Search the records for the word "will". Copy every line where it appears.

[Collected data]
=== Section Start ===

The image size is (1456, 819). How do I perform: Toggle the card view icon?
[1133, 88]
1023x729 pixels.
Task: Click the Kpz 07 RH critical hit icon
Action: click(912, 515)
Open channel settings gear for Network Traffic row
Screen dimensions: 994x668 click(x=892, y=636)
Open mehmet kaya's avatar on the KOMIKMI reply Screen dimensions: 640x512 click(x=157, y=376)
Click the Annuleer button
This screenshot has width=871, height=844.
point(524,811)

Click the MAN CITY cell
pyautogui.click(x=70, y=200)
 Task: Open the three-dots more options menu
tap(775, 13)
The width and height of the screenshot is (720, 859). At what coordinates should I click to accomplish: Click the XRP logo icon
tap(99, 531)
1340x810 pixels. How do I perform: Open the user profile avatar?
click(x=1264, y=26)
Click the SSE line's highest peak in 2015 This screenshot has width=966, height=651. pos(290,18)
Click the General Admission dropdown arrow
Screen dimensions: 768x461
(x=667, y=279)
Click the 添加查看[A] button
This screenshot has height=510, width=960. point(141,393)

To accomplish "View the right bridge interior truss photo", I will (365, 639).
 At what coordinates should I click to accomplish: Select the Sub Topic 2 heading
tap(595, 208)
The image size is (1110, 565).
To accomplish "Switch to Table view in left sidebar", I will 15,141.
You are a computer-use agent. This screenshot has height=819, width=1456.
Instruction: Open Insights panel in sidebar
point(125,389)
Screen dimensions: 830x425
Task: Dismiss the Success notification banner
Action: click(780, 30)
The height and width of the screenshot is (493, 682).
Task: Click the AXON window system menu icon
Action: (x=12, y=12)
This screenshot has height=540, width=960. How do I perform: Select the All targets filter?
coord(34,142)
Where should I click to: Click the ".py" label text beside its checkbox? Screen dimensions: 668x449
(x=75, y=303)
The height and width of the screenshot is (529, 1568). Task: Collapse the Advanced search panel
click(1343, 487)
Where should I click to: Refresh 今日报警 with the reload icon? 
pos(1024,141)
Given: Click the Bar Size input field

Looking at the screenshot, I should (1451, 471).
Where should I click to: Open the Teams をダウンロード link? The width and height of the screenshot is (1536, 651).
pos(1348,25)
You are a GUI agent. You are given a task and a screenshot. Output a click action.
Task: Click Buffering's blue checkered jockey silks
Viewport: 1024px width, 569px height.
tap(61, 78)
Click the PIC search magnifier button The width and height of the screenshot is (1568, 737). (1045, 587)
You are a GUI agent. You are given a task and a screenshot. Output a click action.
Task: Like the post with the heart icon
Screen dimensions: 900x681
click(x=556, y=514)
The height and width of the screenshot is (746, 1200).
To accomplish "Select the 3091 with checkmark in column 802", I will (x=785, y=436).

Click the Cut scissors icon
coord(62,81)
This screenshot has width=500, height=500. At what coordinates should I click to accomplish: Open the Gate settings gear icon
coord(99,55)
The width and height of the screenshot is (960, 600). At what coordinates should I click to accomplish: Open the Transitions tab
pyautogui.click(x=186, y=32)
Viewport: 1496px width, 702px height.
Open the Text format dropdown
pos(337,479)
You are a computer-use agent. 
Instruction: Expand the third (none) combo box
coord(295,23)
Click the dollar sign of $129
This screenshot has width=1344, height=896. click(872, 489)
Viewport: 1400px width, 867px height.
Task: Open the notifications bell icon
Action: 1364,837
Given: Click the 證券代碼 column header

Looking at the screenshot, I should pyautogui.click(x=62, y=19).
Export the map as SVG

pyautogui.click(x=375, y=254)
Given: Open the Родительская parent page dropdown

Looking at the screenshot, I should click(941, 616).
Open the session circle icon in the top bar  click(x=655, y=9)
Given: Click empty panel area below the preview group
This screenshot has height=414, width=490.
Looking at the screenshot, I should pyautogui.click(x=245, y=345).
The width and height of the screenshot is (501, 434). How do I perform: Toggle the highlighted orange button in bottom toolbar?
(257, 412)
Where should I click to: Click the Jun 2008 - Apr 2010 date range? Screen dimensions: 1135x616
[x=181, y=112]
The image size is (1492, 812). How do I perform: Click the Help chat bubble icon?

=== Section End ===

• **Response for this exercise**:
To accomplish "View the right bridge interior truss photo", I will (365, 639).
To accomplish "Switch to Table view in left sidebar", I will 15,141.
To accomplish "Select the 3091 with checkmark in column 802", I will (x=785, y=436).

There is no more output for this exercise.